Le long de cette portion goudronnée, des prés où paissent de jeunes bovins étonnés de voir passer un groupe de randonneurs.

Sur le talus, une colonie de champignons serrés les uns contre les autres, certes non comestibles, nous fait regretter l’absence de mycologues pour les identifier et de la photographe attitrée qui aurait pu faire un cliché plus recherché.

Après Le Curtelod, nous empruntons un chemin champêtre d’où nous pouvons apercevoir la Dent du Chat sous sa face transpinalienne .

Au-delà, les montagnes aperçues suscitent des questions sur leur identité : Le Semnoz ? La Chambotte ? Ou tout simplement Le Revard ? Mais oui ; il faudra d’ailleurs un certain temps pour convaincre tout le monde.

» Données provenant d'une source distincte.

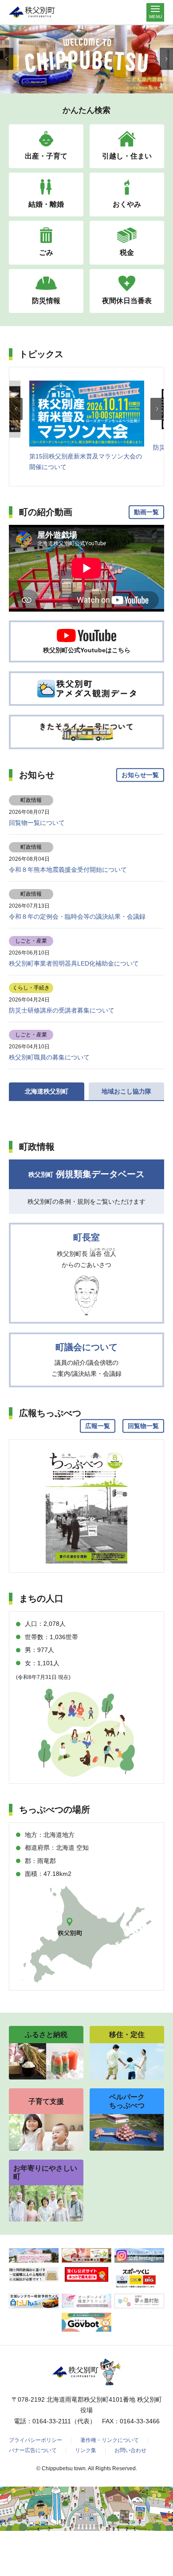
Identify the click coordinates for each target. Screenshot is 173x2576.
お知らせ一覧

Le chemin nous conduit vers le lieu-dit La Prison, que n’importe quel détenu aimerait avoir comme lieu de séjour, en effet aucune clôture ni barrière... Nous voici désormais sur une portion de l’itinéraire matinal ; près du belvédère de Pierre Boisson, un dernier regard sur le Rhône dans une luminosité presque vespérale.

A 15 h30 nous sommes de retour auprès des voitures, ravis de cette randonnée tranquille (à peine 400m de dénivelé) effectuée dans un décor automnal magnifique à un rythme tout à fait bémol.